Hsa-miR-429 has been revealed to act as a tumor suppressor in renal cell carcinoma, gastric cancer and glioblastoma, by inhibiting cell proliferation, invasion and metastasis (39–41). However, hsa-miR-429 was upregulated in the current study, implying that it may function as an oncogene in EC. Hsa-miR-141 downregulates transmembrane-4-L-six-family-1 to inhibit pancreatic cancer cell invasion and migration and is widely considered as a potential candidate for the post-transcriptional regulation of phospholipase A2 receptor 1 expression in mammary cancer cells (42,43). One study has demonstrated that hsa-miR-141 upregulation is important for EC growth (44). Based on the aforementioned findings, the current study hypothesizes that hsa-miR-203, hsa-miR-141 and hsa-miR-429 serve important roles in EC via different pathways.

Survival analysis of the overlapping DEGs and the target genes of the DEMs revealed that BIRC5, CENPF and HJURP were associated with poor prognosis of patients with EC. BIRC5 encodes survivin, which can regulate p21 expression in HeLa cells (45) and may be regulated by certain miRNAs (45,46). Chuwa et al (47) reported that a high expression level of BIRC5 is associated with poor prognosis of EC, while Li et al (48) demonstrated that low expression levels of CENPF are associated with better overall survival of patients with bladder cancer. HJURP encodes holiday junction recognition protein, a centromeric histone chaperone involved in de novo histone H3 variant CenH3 recruitment and may regulate proliferation and apoptosis in bladder cancer cells by dysregulating the cell cycle and reactive oxygen species metabolism via the peroxisome proliferator-activated receptor γ-sirtuin 1 feedback loop (49). Hu et al (50) identified that the overexpression of HJURP predicts a poor prognosis of hepatocellular carcinoma.

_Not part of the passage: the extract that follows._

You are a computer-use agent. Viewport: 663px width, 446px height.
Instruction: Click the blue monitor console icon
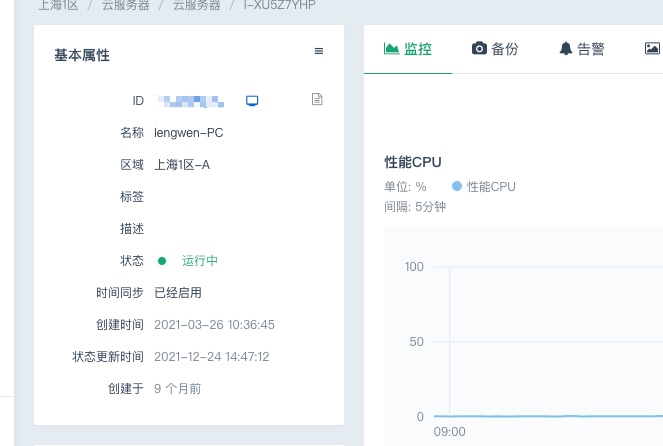click(x=252, y=100)
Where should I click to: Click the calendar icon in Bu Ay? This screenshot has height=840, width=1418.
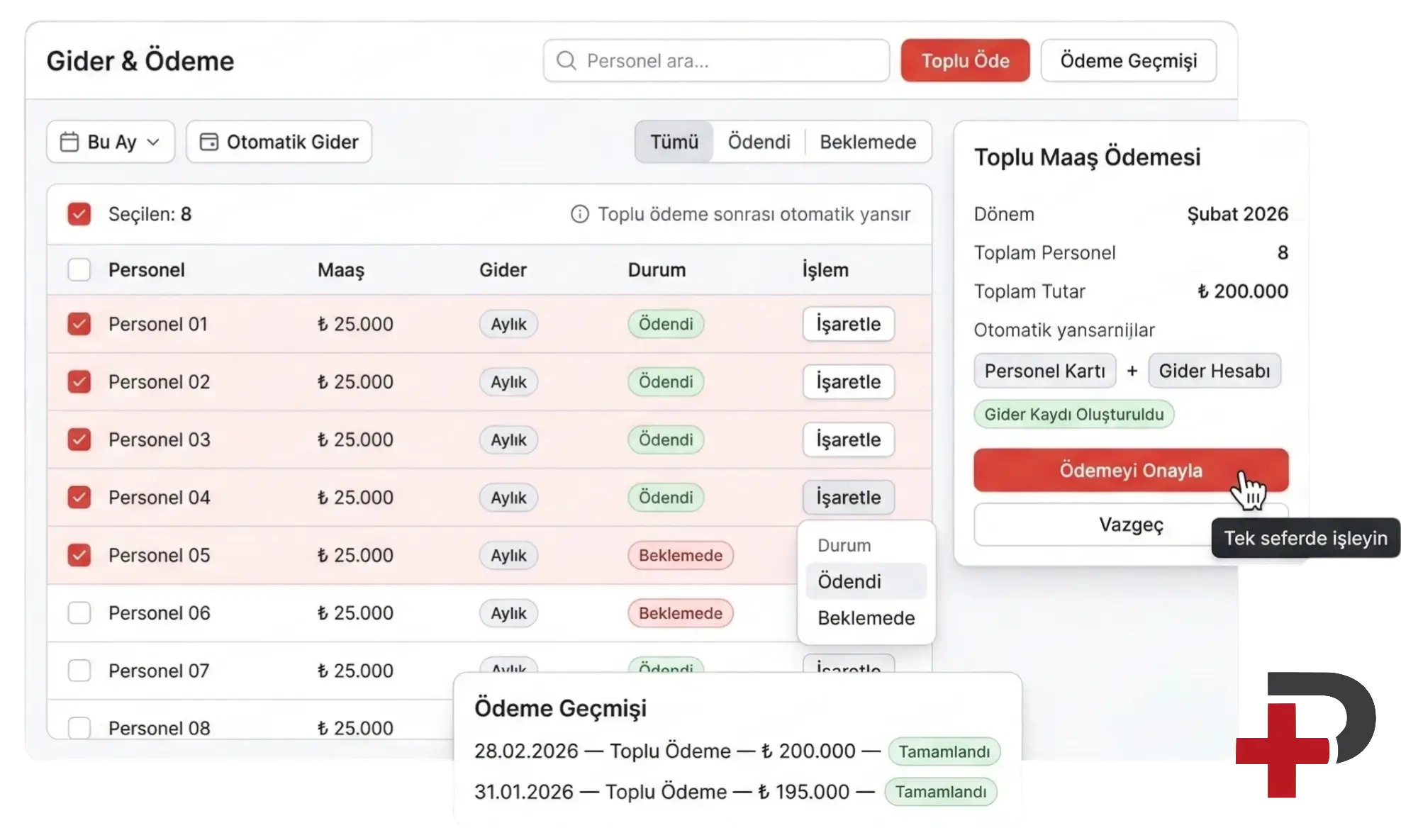pyautogui.click(x=69, y=142)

In conclusion, the current study identified 160 DEGs and 20 DEMs in EC, and 14 DEGs were identified as target genes of the DEMs. Network analysis indicated a co-regulatory association between hsa-miR-203, hsa-miR-429 and hsa-miR-141, as well as the corresponding target mRNAs. These findings may improve understanding of the pathogenesis and the potential molecular mechanisms involved in EC, and assist with the identification of novel diagnostic and therapeutic biomarkers. However, the current study has limitations. The regulation of DEGs is complicated and the current study has only investigated the regulators of DEGs at the post-transcriptional level (miRNA) and the epigenetic level (DNA methylation). Additional studies should be performed to identify the putative regulators of DEGs. For example, future studies may construct a transcription factor-mRNA network to identify regulators at the transcriptional level.